Porous cross-linked materials formed by oligomeric aluminium hydroxides and α-tin phosphate
The intercalation of the tridecameric polyhydroxyaluminium Keggin-type cation, formally [AlO4Al12(OH)24(OH2)12]7+, into α-Sn(HPO4)2·H2O via the colloidal tetramethylammonium-exchanged intermediate α-Sn[NMe4]0.9–1.0H1.1–1.0(PO4)2·4H2O and the alumina-pillared materials obtained after calcination are described. Two different intercalated precursor materials are obtained, depending on whether the Keggin ion inserted derives from the commercial product (‘Chlorhydrol’) or from the polyhydroxyaluminium cation generated in situ. Calcination leads to materials differing in free heights and in alumina contents. Their surface areas (B.E.T., N2, 77 K) are quite high: 190 m2 g–1[chlor-SnP (400 °C)] and 228 m2 g–1[Al13-SnP (400 °C)]. Pore-size calculations show them to be mainly mesoporous, but with some micropore contribution (> 50% of pores in width range 15–40 Å). The higher microporosity of the former with respect to the latter is ascribed to lateral-order differences between the alumina pillars.
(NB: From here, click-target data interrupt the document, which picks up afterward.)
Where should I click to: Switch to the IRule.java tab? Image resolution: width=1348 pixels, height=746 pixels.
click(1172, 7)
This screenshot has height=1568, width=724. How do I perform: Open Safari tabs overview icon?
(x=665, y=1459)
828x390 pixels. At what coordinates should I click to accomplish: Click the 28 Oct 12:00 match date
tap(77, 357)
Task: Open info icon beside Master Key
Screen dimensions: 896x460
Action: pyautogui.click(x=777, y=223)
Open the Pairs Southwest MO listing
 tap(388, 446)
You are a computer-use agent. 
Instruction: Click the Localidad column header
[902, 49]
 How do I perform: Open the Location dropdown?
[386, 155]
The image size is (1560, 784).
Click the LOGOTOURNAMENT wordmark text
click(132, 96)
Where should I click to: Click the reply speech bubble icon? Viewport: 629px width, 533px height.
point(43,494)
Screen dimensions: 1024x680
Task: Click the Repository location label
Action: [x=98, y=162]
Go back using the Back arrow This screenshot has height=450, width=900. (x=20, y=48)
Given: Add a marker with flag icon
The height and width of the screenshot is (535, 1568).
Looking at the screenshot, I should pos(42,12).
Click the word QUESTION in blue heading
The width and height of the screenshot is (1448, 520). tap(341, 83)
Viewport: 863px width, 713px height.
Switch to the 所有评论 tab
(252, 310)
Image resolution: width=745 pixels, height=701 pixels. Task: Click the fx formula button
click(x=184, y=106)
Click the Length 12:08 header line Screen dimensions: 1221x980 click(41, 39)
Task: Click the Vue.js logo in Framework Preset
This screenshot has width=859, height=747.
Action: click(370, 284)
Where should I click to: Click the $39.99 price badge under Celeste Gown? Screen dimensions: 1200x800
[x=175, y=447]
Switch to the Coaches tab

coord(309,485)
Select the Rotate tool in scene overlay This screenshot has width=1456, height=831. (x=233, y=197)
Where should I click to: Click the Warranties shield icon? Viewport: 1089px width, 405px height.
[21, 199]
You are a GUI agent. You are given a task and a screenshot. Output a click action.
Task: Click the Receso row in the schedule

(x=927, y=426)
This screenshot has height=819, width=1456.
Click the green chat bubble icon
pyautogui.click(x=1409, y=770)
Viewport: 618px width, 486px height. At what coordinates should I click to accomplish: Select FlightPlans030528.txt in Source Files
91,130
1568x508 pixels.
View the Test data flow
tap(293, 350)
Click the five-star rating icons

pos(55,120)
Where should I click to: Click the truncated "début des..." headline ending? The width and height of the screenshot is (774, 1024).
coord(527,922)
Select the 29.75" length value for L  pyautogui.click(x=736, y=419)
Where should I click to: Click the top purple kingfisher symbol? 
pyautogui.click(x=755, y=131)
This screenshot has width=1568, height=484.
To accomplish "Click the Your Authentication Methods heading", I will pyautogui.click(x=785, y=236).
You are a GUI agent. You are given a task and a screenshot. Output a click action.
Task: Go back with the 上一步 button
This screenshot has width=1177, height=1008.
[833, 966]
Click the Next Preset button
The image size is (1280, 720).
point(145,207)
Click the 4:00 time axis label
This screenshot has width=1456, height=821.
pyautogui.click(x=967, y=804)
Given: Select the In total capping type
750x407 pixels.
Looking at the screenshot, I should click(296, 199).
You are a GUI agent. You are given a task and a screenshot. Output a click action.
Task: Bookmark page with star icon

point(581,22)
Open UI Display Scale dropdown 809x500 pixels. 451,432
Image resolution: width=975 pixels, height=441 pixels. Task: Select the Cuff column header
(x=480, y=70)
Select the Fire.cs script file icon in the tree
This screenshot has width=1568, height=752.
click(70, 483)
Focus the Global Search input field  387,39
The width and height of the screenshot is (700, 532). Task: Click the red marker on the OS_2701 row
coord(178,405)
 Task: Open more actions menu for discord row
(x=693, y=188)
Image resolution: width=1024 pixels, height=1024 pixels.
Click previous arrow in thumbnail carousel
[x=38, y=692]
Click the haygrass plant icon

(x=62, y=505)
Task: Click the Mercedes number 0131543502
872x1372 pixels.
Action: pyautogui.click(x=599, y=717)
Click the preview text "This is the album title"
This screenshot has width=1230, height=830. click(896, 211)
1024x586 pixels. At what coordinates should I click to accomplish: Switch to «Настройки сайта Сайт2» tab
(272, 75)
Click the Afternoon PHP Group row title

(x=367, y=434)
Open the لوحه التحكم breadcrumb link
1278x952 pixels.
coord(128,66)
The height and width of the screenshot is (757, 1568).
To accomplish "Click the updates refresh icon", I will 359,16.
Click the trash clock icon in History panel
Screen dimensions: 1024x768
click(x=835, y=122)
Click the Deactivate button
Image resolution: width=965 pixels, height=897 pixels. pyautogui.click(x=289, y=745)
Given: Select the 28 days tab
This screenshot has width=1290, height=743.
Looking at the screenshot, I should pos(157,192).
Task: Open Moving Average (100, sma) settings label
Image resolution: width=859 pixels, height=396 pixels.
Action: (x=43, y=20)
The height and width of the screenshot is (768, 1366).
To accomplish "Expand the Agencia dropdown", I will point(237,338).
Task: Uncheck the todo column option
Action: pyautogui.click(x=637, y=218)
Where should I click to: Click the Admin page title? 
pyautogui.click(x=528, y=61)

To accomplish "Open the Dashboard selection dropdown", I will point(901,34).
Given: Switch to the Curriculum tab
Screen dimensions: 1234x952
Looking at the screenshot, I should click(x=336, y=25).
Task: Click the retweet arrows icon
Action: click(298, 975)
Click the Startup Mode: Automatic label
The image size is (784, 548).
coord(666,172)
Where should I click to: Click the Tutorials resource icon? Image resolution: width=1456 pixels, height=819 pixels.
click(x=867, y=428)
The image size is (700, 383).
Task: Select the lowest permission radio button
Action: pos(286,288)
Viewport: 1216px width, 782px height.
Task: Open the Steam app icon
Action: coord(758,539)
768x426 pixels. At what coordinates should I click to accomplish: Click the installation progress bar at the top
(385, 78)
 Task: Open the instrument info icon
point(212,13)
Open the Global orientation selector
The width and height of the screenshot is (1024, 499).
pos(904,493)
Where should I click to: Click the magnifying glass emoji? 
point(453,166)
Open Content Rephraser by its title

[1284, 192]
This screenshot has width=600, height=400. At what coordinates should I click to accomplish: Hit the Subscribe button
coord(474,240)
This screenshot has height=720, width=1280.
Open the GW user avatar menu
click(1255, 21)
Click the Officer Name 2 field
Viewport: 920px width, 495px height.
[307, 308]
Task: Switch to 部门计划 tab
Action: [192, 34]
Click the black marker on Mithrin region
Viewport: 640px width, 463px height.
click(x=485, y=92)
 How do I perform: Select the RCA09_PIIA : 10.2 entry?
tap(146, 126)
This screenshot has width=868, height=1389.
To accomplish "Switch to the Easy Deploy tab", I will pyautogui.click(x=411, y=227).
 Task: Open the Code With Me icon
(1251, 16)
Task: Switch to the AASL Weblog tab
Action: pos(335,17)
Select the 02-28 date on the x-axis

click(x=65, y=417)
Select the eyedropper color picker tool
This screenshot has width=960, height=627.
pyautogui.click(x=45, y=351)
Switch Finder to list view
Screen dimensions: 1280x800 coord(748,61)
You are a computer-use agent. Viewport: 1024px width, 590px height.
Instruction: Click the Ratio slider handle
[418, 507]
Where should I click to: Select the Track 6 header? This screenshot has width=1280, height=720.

High cation-exchange capacities (for Co2+, Ni2+ and Cu2+) confirm that both solids are porous and have more accessible interlayer sites than does the parent material. Optical spectra of the transition-metal ion-exchanged materials indicate that the sites available in the two solids differ, and that both differ from those present in the starting α-tin phosphate. Site geometries are suggested.